**** Given records
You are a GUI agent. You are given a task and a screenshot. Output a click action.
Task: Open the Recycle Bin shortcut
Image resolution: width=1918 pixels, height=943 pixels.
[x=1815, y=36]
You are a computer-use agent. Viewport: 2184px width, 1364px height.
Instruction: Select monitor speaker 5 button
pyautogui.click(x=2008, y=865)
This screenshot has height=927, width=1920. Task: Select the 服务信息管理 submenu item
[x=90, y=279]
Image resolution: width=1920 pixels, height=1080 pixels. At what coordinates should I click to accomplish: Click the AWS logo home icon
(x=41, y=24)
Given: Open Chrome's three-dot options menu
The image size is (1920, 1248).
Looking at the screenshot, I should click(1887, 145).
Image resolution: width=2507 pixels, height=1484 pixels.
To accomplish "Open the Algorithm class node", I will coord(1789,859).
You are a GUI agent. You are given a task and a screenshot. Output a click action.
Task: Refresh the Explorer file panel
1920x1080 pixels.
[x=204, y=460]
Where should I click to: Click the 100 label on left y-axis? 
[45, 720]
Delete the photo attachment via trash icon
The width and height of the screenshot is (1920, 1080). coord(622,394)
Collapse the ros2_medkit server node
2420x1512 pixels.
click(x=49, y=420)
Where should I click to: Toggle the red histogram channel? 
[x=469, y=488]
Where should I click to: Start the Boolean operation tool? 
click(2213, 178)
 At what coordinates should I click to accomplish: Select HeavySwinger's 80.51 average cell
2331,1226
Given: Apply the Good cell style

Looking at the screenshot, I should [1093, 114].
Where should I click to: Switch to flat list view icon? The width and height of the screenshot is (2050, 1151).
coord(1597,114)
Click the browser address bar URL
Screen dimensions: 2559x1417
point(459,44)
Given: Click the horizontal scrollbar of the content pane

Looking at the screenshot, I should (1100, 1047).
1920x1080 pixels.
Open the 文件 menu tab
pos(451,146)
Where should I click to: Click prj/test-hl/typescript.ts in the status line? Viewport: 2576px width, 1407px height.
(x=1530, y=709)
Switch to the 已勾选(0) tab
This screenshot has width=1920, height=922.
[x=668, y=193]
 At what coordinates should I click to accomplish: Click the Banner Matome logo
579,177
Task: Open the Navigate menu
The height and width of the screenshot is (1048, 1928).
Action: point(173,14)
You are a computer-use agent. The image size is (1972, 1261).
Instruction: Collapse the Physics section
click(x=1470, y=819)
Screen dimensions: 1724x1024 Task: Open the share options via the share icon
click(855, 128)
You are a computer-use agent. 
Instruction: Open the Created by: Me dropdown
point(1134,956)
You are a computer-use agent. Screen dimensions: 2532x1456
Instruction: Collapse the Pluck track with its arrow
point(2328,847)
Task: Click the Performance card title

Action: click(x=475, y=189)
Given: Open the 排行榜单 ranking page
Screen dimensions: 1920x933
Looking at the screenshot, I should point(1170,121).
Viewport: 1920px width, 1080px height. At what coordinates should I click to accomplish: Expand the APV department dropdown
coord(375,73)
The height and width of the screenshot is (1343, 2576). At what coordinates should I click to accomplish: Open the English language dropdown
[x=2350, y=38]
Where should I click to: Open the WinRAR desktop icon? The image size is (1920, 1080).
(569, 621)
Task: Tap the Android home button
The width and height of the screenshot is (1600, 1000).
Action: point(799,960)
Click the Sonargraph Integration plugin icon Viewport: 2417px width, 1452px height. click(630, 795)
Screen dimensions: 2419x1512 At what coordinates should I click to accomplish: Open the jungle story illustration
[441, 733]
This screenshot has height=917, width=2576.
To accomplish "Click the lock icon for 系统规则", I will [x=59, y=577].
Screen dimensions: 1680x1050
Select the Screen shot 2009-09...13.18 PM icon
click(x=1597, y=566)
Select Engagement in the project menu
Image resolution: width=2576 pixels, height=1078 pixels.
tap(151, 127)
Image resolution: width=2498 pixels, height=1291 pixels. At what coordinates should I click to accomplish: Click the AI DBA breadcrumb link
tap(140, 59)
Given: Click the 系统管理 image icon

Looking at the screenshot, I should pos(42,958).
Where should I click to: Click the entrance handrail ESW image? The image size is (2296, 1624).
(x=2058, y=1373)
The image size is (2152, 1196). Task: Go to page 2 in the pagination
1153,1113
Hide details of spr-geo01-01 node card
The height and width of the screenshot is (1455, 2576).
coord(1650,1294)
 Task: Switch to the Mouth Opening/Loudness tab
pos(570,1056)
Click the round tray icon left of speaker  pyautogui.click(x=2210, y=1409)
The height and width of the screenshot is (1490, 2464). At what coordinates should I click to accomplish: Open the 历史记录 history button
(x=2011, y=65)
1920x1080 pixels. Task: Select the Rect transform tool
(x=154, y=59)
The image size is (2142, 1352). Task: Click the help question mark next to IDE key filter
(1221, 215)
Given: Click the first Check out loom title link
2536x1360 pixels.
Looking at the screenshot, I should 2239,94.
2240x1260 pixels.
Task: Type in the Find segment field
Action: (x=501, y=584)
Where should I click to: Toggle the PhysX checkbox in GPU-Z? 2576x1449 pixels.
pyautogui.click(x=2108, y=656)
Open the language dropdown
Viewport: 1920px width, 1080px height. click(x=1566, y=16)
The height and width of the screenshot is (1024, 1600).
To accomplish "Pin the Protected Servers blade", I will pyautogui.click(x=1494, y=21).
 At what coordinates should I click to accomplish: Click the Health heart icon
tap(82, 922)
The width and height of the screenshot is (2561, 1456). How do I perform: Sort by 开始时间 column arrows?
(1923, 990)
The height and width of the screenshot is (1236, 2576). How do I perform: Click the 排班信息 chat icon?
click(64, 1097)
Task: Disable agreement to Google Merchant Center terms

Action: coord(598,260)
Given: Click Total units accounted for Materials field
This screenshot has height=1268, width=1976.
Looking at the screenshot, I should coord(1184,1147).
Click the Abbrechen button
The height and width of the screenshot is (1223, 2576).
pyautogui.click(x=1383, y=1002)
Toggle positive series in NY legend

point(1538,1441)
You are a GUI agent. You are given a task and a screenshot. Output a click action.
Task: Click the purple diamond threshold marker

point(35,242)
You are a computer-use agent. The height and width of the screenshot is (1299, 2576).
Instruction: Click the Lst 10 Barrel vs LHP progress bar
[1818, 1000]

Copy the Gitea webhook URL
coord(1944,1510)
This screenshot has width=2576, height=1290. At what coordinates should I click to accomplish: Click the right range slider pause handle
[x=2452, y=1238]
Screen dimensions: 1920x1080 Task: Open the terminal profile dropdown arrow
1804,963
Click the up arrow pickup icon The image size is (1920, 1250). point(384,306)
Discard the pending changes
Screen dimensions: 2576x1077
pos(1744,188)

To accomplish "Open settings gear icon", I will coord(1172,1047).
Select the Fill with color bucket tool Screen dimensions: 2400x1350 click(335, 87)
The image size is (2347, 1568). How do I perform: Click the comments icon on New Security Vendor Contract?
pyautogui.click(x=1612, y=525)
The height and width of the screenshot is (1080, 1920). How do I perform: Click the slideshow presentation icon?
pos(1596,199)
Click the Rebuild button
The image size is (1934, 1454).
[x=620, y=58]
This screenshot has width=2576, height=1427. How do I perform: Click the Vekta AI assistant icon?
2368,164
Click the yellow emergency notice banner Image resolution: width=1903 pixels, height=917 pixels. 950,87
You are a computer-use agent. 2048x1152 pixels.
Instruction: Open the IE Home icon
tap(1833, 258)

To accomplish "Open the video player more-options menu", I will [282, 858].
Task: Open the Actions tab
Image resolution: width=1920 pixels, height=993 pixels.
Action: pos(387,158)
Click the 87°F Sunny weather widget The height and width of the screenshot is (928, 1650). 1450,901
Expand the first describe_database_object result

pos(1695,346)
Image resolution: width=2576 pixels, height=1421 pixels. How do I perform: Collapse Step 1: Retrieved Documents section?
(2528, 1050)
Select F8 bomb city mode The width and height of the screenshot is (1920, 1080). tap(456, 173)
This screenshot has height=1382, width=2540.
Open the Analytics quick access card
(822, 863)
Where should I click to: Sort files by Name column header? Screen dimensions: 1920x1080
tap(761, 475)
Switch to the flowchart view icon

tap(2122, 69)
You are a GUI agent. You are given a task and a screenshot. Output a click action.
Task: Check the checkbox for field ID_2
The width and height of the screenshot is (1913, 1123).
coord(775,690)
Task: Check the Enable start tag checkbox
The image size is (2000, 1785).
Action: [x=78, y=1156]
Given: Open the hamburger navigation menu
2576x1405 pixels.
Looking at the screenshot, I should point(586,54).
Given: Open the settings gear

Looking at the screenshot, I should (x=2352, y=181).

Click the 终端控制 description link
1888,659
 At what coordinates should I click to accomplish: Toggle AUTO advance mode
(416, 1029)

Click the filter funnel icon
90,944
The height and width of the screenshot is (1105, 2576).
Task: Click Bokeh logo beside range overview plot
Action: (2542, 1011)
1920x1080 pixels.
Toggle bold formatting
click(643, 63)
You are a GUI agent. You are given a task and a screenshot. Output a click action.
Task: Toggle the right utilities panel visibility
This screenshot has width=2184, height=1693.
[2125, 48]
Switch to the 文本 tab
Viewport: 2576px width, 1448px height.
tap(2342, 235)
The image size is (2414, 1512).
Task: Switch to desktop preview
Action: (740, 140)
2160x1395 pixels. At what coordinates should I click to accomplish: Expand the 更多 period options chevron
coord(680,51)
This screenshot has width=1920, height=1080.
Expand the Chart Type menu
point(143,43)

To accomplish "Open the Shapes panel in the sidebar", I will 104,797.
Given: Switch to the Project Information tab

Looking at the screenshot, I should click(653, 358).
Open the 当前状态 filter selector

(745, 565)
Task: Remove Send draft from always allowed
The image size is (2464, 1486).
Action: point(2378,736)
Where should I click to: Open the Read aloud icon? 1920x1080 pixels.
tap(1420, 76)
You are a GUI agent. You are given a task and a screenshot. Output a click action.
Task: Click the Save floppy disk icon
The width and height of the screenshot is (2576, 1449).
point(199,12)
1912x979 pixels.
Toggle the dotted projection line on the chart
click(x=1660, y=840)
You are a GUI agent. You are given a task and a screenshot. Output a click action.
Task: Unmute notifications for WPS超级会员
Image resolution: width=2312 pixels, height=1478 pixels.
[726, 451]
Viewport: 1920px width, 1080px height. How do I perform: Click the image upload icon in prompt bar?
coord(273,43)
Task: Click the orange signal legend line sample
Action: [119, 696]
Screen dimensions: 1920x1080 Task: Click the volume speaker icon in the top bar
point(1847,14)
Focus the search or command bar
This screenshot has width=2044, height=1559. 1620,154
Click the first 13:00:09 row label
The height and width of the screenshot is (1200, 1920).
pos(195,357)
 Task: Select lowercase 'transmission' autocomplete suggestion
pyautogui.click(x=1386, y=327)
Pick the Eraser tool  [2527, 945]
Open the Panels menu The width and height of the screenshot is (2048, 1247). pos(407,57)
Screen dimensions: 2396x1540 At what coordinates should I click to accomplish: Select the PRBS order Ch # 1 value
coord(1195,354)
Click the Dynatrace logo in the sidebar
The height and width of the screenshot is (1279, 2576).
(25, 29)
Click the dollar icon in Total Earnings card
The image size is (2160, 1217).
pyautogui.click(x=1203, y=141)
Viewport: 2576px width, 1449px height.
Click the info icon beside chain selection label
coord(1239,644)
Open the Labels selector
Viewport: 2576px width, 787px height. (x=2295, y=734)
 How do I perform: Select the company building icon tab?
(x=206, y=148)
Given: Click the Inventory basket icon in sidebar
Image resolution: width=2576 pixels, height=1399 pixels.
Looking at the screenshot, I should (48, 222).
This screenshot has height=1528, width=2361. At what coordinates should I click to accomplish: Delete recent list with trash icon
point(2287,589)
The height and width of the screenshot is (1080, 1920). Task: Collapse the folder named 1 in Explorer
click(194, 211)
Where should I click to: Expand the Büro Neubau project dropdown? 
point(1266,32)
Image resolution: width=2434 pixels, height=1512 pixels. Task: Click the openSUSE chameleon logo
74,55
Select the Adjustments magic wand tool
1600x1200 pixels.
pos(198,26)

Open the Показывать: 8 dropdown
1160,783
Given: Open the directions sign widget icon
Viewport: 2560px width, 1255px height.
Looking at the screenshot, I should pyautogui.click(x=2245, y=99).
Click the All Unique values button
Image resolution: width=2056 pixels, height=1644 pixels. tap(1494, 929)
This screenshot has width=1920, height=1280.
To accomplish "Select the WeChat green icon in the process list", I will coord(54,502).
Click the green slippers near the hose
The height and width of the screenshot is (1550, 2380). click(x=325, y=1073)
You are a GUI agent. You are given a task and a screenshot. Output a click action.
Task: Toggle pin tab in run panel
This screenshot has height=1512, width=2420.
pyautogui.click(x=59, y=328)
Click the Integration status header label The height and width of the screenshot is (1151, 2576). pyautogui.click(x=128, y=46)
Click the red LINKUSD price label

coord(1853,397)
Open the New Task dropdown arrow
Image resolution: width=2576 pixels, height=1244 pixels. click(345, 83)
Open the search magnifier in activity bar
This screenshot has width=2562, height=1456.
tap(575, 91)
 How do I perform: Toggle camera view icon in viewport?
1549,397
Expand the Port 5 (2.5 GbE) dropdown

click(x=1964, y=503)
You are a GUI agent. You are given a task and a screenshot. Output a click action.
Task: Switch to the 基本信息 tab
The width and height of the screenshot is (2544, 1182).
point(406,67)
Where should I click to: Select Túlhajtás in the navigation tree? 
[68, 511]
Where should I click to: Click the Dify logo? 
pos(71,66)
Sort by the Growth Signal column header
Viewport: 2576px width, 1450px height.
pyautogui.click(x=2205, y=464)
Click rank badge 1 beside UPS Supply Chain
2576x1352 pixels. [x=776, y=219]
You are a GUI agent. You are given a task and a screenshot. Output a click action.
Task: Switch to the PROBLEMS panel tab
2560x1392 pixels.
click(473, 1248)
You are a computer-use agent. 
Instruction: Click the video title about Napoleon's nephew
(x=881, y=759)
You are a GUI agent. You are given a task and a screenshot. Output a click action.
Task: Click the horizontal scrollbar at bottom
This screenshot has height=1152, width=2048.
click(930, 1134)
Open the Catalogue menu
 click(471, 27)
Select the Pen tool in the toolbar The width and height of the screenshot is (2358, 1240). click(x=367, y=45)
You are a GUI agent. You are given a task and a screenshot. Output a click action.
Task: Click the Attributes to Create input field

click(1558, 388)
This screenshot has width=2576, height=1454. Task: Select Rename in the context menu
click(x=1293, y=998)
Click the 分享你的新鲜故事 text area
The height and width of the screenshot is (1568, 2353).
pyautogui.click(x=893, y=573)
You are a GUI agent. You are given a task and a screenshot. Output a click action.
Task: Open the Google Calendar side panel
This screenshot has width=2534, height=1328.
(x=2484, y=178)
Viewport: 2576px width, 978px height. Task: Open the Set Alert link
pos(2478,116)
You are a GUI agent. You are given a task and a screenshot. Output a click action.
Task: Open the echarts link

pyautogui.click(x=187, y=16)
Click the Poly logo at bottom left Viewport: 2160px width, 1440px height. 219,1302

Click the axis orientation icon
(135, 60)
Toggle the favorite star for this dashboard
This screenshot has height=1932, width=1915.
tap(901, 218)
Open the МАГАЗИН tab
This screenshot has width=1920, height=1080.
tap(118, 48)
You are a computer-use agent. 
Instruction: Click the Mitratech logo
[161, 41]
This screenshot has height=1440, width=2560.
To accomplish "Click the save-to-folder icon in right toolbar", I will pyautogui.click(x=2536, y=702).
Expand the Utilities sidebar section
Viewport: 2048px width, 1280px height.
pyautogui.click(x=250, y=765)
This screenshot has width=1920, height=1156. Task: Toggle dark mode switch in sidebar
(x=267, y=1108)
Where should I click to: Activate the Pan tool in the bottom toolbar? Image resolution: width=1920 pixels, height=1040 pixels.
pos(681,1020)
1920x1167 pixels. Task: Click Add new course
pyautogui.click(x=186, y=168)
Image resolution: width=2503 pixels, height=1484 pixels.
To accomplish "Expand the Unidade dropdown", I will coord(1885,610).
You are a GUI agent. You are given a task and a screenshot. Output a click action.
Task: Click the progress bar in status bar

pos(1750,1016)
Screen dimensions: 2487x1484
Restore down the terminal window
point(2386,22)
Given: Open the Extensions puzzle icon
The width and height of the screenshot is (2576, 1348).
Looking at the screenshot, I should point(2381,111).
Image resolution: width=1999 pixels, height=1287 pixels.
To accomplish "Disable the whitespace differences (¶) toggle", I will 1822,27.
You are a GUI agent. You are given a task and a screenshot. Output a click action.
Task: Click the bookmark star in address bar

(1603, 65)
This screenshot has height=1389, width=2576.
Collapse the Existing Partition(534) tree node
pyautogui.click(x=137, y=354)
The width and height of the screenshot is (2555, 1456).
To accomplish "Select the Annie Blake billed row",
********
● What needs to be done
Your answer should be the lines above, from the line containing "You are a computer-use agent. Viewport: 2184px" up to and including the line containing "Task: Open the Navigate menu", reproduced exactly and with nothing else.

● Solution
You are a computer-use agent. Viewport: 2184px width, 1364px height.
Instruction: Select monitor speaker 5 button
pyautogui.click(x=2008, y=865)
This screenshot has height=927, width=1920. Task: Select the 服务信息管理 submenu item
[x=90, y=279]
Image resolution: width=1920 pixels, height=1080 pixels. At what coordinates should I click to accomplish: Click the AWS logo home icon
(x=41, y=24)
Given: Open Chrome's three-dot options menu
The image size is (1920, 1248).
Looking at the screenshot, I should click(1887, 145).
Image resolution: width=2507 pixels, height=1484 pixels.
To accomplish "Open the Algorithm class node", I will coord(1789,859).
You are a GUI agent. You are given a task and a screenshot. Output a click action.
Task: Refresh the Explorer file panel
1920x1080 pixels.
[x=204, y=460]
Where should I click to: Click the 100 label on left y-axis? 
[45, 720]
Delete the photo attachment via trash icon
The width and height of the screenshot is (1920, 1080). coord(622,394)
Collapse the ros2_medkit server node
2420x1512 pixels.
click(x=49, y=420)
Where should I click to: Toggle the red histogram channel? 
[x=469, y=488]
Where should I click to: Start the Boolean operation tool? 
click(2213, 178)
 At what coordinates should I click to accomplish: Select HeavySwinger's 80.51 average cell
2331,1226
Given: Apply the Good cell style

Looking at the screenshot, I should [1093, 114].
Where should I click to: Switch to flat list view icon? The width and height of the screenshot is (2050, 1151).
coord(1597,114)
Click the browser address bar URL
Screen dimensions: 2559x1417
point(459,44)
Given: Click the horizontal scrollbar of the content pane

Looking at the screenshot, I should (1100, 1047).
1920x1080 pixels.
Open the 文件 menu tab
pos(451,146)
Where should I click to: Click prj/test-hl/typescript.ts in the status line? Viewport: 2576px width, 1407px height.
(x=1530, y=709)
Switch to the 已勾选(0) tab
This screenshot has width=1920, height=922.
[x=668, y=193]
 At what coordinates should I click to accomplish: Click the Banner Matome logo
579,177
Task: Open the Navigate menu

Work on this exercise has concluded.